Teraz Ziobro idzie najdalej. Zwołuje konferencję, o której nie wie ani PiS, ani gabinet Morawieckiego. Na tle baneru Ministerstwa Sprawiedliwości, z najwierniejszymi współpracownikami u boku, wzywa do wetowania unijnego budżetu. Mówi: – Brak weta oznaczałby całkowitą utratę zaufania do premiera z wszelkimi konsekwencjami. Ale mamy ten komfort, że to tylko teoretyczne rozważania.
TVP jego wystąpienie okrasza paskiem: „Powiązanie funduszy UE z ideologią – stanowisko Polski”. Ziobryści nawet w kuluarowych rozmowach unikają jasnej deklaracji, co się stanie, jeśli weta nie będzie. Przypominają tylko, że Morawiecki został premierem, by zamknąć spory z Brukselą. Retorycznie pytają: – No i jak się skończyło?
Kaczyński skreśla Szydło
W PiS słychać coraz większą irytację na zaczepki Solidarnej Polski. W rozmowach wracają słowa Adama Lipińskiego, wiceprezesa partii i wieloletniego zaufanego współpracownika Jarosława Kaczyńskiego: – Ci, którzy najmocniej bujają łódką, mogą z niej pierwsi wypaść.
Lipiński ostrzegał tak ziobrystów, gdy po wyborach parlamentarnych zaczęli się upominać o zaostrzenie kursu władzy. – W naszym fachu nie ma strachu, jak chcą odejść, nich idą na samodzielne wybory, jak dostaną poparcie 3 proc., to wszystko – mówi jeden z polityków PiS. I wyjaśnia, jak kalkulują ludzie Ziobry: – Widzą, że Jarosław Kaczyński siedzi jeszcze cicho. I są pewni, że nie zdecyduje się na wcześniejsze wybory czy rząd mniejszościowy. Dla nich nie jest ważna data i moment. A ten, z ich punktu widzenia, jest najlepszy. Bo co jeszcze mogą zrobić, skoro temat aborcji eugenicznej zszedł z tapety? Nic innego nie mają.

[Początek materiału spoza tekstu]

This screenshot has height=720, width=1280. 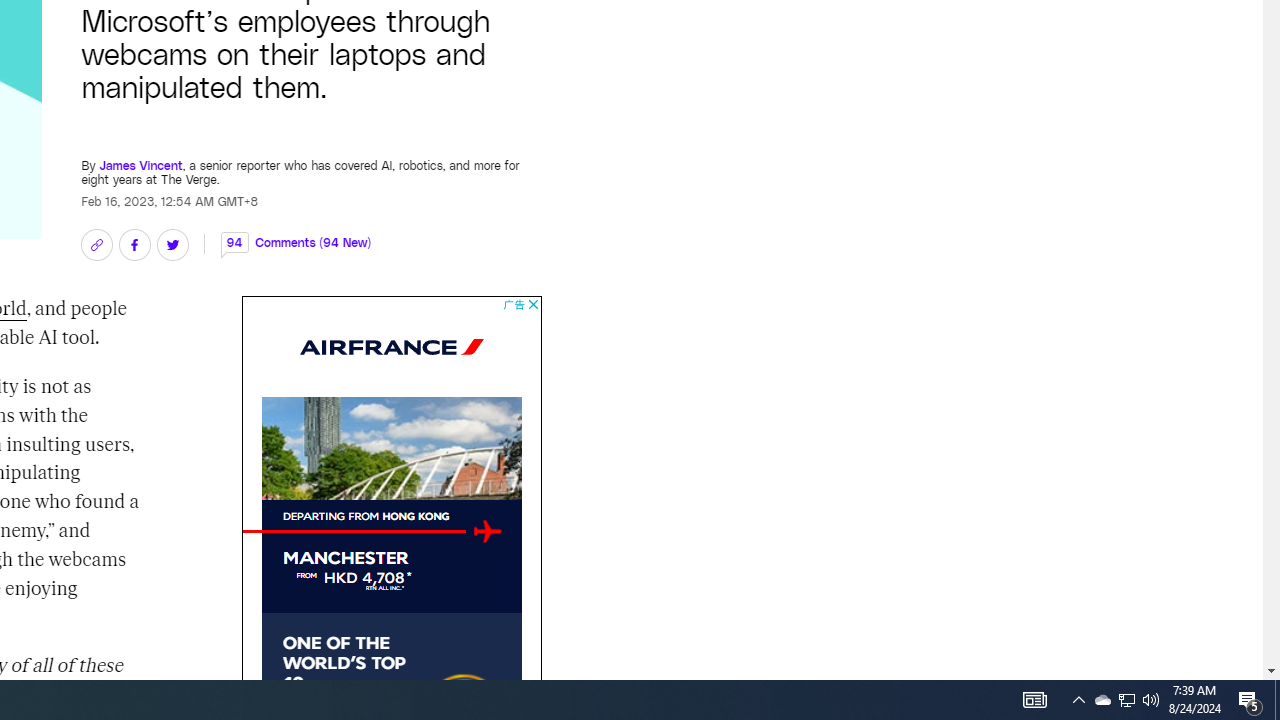 I want to click on 'Copy link', so click(x=95, y=244).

Ale są też głosy, że Ziobro potrzebuje PiS. – Dąży do funkcji lidera prawicy, poza PiS już widzieliśmy, jak mu to wyszło. Ale prezes go do partii nie wpuszcza – tłumaczy poseł partii Kaczyńskiego.
Ziobryści się bronią. W nieoficjalnych rozmowach mówią, że to nie oni są winni. – To premier Morawiecki chce zepchnąć PiS na pozycję inną, niż obiecywaliśmy w kampanii wyborczej. Szliśmy z mocnym przekazem i twardym programem, a teraz mamy iść pod but Brukseli – mówi jeden z nich.
W partyjnej centrali PiS przy Nowogrodzkiej prychnięciem reagują politycy na pytania o byłą premier Beatę Szydło. Jej sojusz z ministrem sprawiedliwości jest mocno komentowany. Gdy kierowała rządem, w sporze Morawiecki – Ziobro stała po stronie lidera Solidarnej Polski. – To się nie zmieniło. Prezes traktuje ją dziś jak wroga, zupełnie nie ufa – mówi jeden z doradców Kaczyńskiego.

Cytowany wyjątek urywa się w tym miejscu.